Wherever "with" shows up in the records below, copy the whole line.

### Records for the task
"""
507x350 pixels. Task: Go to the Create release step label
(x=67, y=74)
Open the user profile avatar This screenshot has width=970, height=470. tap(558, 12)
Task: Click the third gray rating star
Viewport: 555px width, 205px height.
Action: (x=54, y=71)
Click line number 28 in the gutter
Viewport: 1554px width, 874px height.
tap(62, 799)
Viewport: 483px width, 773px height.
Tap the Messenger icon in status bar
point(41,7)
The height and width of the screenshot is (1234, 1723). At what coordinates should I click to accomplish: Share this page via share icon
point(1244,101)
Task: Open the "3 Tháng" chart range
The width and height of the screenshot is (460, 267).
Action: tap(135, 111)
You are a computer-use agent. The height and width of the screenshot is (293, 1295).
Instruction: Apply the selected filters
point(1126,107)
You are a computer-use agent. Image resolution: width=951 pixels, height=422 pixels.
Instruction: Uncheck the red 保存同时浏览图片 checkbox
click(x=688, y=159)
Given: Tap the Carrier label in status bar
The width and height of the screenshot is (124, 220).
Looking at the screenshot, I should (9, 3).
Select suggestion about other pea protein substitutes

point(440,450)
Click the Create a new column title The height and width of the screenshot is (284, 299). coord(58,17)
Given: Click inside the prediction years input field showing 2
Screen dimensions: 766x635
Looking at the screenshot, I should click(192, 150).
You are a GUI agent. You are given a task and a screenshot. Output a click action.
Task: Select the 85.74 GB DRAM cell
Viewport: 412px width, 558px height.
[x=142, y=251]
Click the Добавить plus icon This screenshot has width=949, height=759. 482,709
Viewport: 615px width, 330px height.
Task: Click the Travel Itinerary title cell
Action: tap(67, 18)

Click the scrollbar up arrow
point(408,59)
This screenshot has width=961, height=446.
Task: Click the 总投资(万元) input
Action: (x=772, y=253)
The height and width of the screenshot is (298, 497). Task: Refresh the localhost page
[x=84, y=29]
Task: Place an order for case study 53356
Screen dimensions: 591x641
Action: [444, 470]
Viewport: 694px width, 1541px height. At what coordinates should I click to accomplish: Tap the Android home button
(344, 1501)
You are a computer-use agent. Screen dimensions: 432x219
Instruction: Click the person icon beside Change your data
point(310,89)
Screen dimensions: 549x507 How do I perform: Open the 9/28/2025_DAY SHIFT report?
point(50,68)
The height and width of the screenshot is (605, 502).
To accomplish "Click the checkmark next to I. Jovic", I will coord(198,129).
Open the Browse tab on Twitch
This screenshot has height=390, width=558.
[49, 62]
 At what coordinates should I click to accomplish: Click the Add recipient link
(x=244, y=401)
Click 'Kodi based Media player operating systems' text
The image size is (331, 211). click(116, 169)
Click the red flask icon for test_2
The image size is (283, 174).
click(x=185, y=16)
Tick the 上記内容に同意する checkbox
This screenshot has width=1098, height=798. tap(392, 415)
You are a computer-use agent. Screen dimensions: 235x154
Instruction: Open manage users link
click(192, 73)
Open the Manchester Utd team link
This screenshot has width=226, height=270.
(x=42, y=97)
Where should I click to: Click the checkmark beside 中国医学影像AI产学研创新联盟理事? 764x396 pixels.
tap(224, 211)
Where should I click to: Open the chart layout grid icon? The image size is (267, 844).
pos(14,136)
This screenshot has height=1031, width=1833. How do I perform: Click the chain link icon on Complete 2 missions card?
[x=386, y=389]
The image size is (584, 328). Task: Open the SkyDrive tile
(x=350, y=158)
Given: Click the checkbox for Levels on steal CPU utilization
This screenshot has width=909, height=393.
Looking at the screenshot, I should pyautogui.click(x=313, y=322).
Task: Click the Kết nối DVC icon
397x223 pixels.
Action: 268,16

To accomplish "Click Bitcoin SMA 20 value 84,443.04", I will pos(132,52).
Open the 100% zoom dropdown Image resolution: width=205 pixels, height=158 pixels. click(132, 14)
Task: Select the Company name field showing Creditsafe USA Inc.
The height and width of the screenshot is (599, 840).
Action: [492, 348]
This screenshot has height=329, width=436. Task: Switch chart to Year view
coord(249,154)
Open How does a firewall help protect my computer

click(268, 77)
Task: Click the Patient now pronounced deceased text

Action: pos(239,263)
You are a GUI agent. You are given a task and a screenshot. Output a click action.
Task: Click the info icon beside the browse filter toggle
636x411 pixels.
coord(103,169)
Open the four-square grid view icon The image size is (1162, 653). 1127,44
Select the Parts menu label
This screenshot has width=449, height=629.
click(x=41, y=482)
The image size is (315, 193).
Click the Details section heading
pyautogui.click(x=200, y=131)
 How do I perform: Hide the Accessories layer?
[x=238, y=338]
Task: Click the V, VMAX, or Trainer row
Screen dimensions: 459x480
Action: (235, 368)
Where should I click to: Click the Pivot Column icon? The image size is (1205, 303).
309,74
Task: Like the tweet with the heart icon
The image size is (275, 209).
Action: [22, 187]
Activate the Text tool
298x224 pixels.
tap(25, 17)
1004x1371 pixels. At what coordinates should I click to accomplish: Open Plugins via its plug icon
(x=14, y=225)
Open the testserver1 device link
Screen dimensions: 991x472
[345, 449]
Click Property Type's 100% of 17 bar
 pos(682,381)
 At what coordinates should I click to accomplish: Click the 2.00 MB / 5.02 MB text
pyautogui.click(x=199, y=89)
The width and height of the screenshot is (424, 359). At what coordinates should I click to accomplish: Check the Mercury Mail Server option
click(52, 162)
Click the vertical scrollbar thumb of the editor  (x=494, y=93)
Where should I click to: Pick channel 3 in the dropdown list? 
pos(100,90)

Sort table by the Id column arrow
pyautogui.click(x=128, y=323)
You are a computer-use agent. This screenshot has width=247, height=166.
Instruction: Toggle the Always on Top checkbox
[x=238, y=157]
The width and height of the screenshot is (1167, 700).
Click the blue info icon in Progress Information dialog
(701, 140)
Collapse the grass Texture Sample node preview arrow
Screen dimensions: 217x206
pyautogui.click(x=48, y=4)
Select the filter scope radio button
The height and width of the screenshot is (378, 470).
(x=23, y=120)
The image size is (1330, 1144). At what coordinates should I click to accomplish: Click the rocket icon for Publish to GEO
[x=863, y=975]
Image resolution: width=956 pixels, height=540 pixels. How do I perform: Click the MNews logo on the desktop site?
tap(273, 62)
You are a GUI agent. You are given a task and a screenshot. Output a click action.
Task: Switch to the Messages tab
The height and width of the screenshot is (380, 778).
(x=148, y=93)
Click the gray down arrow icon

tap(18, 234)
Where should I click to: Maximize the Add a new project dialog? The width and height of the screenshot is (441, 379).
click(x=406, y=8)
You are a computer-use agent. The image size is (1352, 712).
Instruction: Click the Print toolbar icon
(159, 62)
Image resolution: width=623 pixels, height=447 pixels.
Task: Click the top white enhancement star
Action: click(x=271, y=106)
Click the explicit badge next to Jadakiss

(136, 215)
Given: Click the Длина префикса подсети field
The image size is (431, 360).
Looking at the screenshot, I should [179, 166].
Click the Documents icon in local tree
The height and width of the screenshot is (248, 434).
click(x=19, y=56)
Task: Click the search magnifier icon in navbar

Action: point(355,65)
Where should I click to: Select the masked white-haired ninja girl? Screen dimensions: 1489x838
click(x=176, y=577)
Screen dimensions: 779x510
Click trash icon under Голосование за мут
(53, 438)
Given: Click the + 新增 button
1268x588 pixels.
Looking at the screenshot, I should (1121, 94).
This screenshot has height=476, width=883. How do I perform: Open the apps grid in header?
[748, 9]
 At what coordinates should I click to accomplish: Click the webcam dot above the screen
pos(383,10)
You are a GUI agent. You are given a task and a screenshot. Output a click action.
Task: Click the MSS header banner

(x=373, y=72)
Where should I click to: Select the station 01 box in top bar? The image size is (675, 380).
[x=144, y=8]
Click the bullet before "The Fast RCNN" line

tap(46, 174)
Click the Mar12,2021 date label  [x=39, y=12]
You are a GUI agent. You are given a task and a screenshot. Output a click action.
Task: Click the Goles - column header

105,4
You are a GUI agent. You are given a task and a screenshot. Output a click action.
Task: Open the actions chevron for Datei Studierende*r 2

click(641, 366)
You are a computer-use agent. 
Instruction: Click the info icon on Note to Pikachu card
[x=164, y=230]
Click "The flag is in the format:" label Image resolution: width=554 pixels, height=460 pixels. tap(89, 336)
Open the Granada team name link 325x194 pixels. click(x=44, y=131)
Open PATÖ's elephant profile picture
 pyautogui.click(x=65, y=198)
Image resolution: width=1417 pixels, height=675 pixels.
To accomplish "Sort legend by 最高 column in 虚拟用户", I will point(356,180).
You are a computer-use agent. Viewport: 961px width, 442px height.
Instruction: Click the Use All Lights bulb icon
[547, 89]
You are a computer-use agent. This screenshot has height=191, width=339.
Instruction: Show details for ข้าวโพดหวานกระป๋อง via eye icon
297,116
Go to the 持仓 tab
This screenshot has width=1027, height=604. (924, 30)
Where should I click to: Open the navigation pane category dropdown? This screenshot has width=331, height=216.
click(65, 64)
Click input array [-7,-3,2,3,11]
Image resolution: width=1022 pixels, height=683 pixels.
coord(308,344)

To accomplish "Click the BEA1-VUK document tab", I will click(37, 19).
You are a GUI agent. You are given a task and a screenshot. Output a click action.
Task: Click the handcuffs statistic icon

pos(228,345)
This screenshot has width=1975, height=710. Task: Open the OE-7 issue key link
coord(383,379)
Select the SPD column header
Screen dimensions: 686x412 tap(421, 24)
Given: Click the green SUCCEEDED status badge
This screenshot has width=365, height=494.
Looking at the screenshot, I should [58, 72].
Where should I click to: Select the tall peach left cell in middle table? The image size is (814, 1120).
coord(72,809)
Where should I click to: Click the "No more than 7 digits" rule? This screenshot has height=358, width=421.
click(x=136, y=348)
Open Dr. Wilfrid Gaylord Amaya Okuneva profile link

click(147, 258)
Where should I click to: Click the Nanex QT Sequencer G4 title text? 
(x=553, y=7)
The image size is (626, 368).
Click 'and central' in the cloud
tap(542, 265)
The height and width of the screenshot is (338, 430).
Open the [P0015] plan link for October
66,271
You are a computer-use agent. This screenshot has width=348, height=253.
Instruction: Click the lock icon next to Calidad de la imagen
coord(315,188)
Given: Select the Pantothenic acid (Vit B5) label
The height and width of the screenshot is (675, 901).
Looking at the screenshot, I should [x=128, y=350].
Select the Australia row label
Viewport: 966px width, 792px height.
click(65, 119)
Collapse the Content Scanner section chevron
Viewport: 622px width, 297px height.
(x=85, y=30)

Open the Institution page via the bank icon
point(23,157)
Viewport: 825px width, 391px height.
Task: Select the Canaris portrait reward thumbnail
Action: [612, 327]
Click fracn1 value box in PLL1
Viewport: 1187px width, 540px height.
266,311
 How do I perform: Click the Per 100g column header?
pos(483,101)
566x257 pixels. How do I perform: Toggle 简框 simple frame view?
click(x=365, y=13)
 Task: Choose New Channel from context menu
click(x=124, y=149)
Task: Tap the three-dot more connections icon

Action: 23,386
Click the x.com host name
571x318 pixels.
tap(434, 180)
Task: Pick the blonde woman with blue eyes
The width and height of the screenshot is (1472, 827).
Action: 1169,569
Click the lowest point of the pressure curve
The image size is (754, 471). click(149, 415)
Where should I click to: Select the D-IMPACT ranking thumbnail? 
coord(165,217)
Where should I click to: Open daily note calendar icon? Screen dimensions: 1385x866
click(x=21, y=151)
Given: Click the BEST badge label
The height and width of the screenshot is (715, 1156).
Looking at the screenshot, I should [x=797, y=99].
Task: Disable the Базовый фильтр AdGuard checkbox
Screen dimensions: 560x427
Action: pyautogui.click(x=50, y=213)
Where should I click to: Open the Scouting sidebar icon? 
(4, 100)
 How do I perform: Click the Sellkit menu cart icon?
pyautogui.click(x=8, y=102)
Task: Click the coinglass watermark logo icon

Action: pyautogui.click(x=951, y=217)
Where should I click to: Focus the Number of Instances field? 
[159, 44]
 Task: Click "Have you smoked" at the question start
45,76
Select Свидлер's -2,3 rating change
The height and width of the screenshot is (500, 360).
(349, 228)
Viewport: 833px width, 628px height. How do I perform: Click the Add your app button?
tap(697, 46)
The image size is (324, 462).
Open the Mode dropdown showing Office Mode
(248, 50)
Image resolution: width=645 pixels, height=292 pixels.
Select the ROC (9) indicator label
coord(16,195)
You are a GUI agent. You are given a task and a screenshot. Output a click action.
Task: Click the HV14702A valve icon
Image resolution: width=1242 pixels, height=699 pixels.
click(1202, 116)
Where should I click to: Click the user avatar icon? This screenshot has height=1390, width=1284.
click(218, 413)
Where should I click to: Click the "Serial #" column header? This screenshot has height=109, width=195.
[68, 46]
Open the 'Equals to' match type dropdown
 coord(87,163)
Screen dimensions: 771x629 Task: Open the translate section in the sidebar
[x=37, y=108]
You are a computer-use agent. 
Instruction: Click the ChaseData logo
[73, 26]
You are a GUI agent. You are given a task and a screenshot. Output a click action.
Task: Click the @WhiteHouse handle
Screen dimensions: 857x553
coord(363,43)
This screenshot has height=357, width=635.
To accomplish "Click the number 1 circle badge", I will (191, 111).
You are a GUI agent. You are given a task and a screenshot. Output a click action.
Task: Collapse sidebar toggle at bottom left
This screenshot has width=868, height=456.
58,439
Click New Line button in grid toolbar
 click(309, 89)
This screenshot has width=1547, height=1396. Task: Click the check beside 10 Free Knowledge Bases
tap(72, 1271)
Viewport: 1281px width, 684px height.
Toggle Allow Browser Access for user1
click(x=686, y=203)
"""
### Response
Task: Like the tweet with the heart icon
Task: Pick the blonde woman with blue eyes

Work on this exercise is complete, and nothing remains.